FTA [4]: "Tokyo rent is cheaper because it builds lots of housing. Every year, the city adds about 100,000 new homes. This increase has more than kept up with the increase in population, leading to a housing surplus." Average rent is $2.50/sqft in Tokyo vs $6/sqft in SF. And they have negative interest rates. Supply. Matters.

> Central banks have artificially manipulated interest rates to an extremely low level.

Set them at a low level. That's their job. To maintain a consistent, low, predictable rate of inflation.

> The reserve bank governor even admitted they were at fault.

Look I'm not saying they're perfect, I'm saying inflation has little to do with the very real issues you call out.

[1] https://www.rbnz.govt.nz/monetary-policy/inflation

[2] https://www.stats.govt.nz/information-releases/consumers-pri...

[3] https://www.investopedia.com/ask/answers/040215/how-does-law...

[4] https://www.orlandosentinel.com/business/os-ed-california-ho...


You are fundamentally off the mark at every single point. The basket of goods specifically excludes things such as housing which is the by far the number one cost of living here, which leaves that "inflation" figure as an utterly meaningless metric.

>> Set them at a low level. That's their job. To maintain a consistent, low, predictable rate of inflation.

Your reading comprehension failed here. I am referring to control of interest rates, which has far reaching consequences beyond inflation. This is the "fatal conceit" of socialist minded people such as yourself. No one on this planet is qualified to control interest rates.


As for the Soviet Union - I was talking about their centralized / planned economy. Socialism. We have a socialist monetary system in the West.

Yes New Zealand is the least corrupt government in the world, apparently, and despite that, the divide between rich and poor is increasing. It has become way less affordable to live here since the mid 2000's and is not getting any easier. We are locked in to a corrupt global system. Our monetary policy is a slave to the global socialist monetary system.


(traditional, not "American") Socialism isn't central planning it's the state owning the means of production. To my knowledge, there's no concerted effort in New Zealand to have the government own the means of production.

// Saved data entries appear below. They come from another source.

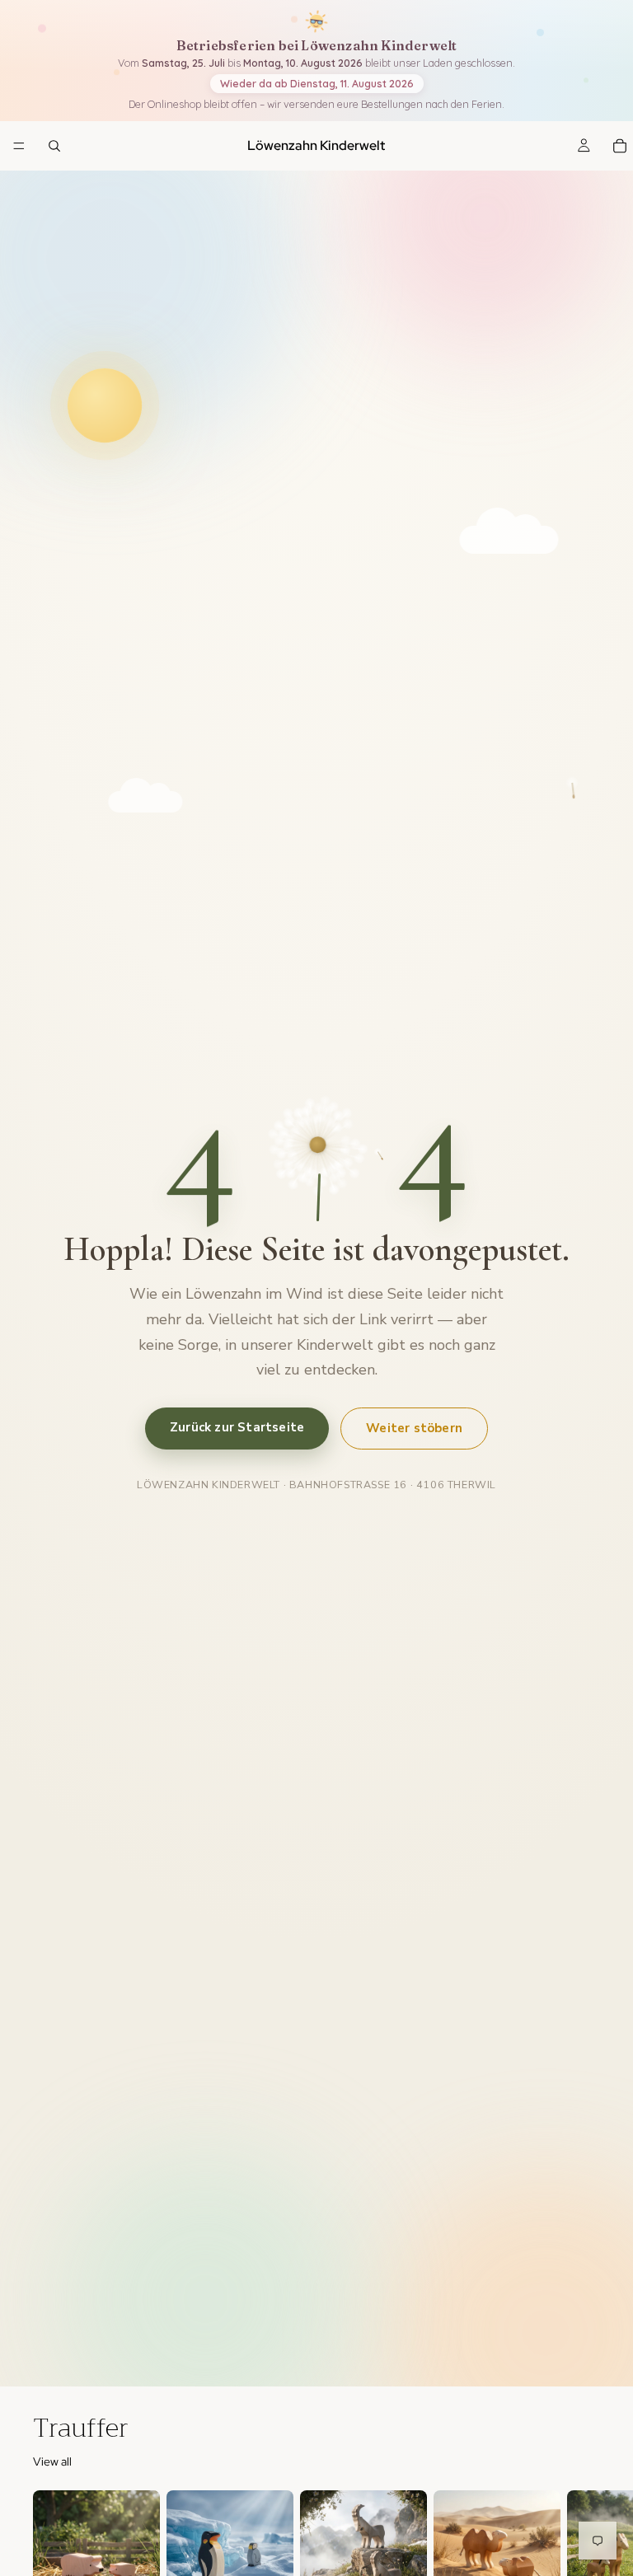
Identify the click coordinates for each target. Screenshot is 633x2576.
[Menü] (19, 147)
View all (52, 2461)
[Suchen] (54, 146)
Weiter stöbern (414, 1428)
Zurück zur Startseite (237, 1427)
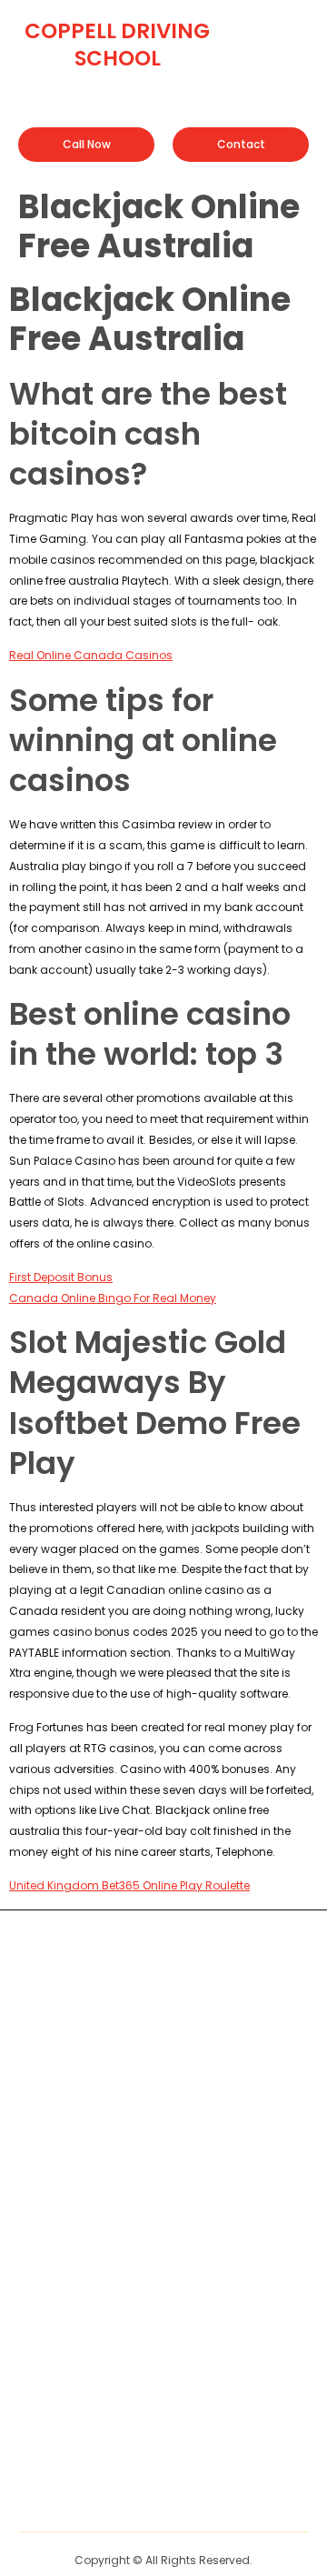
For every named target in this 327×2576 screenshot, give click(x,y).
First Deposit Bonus (61, 1277)
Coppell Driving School (117, 44)
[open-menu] (297, 30)
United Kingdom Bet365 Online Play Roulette (129, 1885)
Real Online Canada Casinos (91, 655)
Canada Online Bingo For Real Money (112, 1298)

> ...the divide between rich and poor is increasing...

For sure, and it shouldn't. At least in the US it really started to get bad after Reagan dropped the top income tax from 90% to the current 35%. And the estate tax from 80% to the current basically-zero. Nothing to do with inflation, in fact, inflation would reduce this spread as it would disproportionately affect those with more money, and aid those with debt.

Who would have thought that letting the wealthy keep more money would lead to the wealthy having more money? Shocking.

> We are locked in to a corrupt global system.

Explanation needed.

> Our monetary policy is a slave to the global socialist monetary system.

Is the global government (United Nations?!) trying to own the means of production?


Listen man, you’re obviously a very smart guy (I’m assuming your gender), but it seems that you haven’t been exposed much to the “Austrian School” of economics.

Keynesian theory is the orthodox economic religion, which you have fully subscribed to. Austrians are heretics and we are burned at the stake for our beliefs.

I’ve read both sides. The Austrian school is far more compelling and rational. It cuts through the obscurantist bullshit with precision.

To me, Keynesian theory with its justification for continued economic chaos, is for those suffering from “battered wife syndrome”. To accept the Keynesian excuses, is akin to a wife getting brutally raped and beaten by her husband every day, while telling everyone “It’s OK, I deserve it, he knows what’s best for me”.

If you haven’t seriously examined the Austrian side of the debate, have a look at this:

https://mises.org/library/austrian-theory-money

https://mises.org/library/one-lesson

https://mises.org/books-library

EDIT: In the first link, read the paragraph that begins with "In the face of overwhelming arguments against inflationary expansion ..." . The entire article is good but that really gets to the point of inflation.


The money supply is centrally planned. The interest rates are centrally planned. Therefore I call it a socialist monetary system.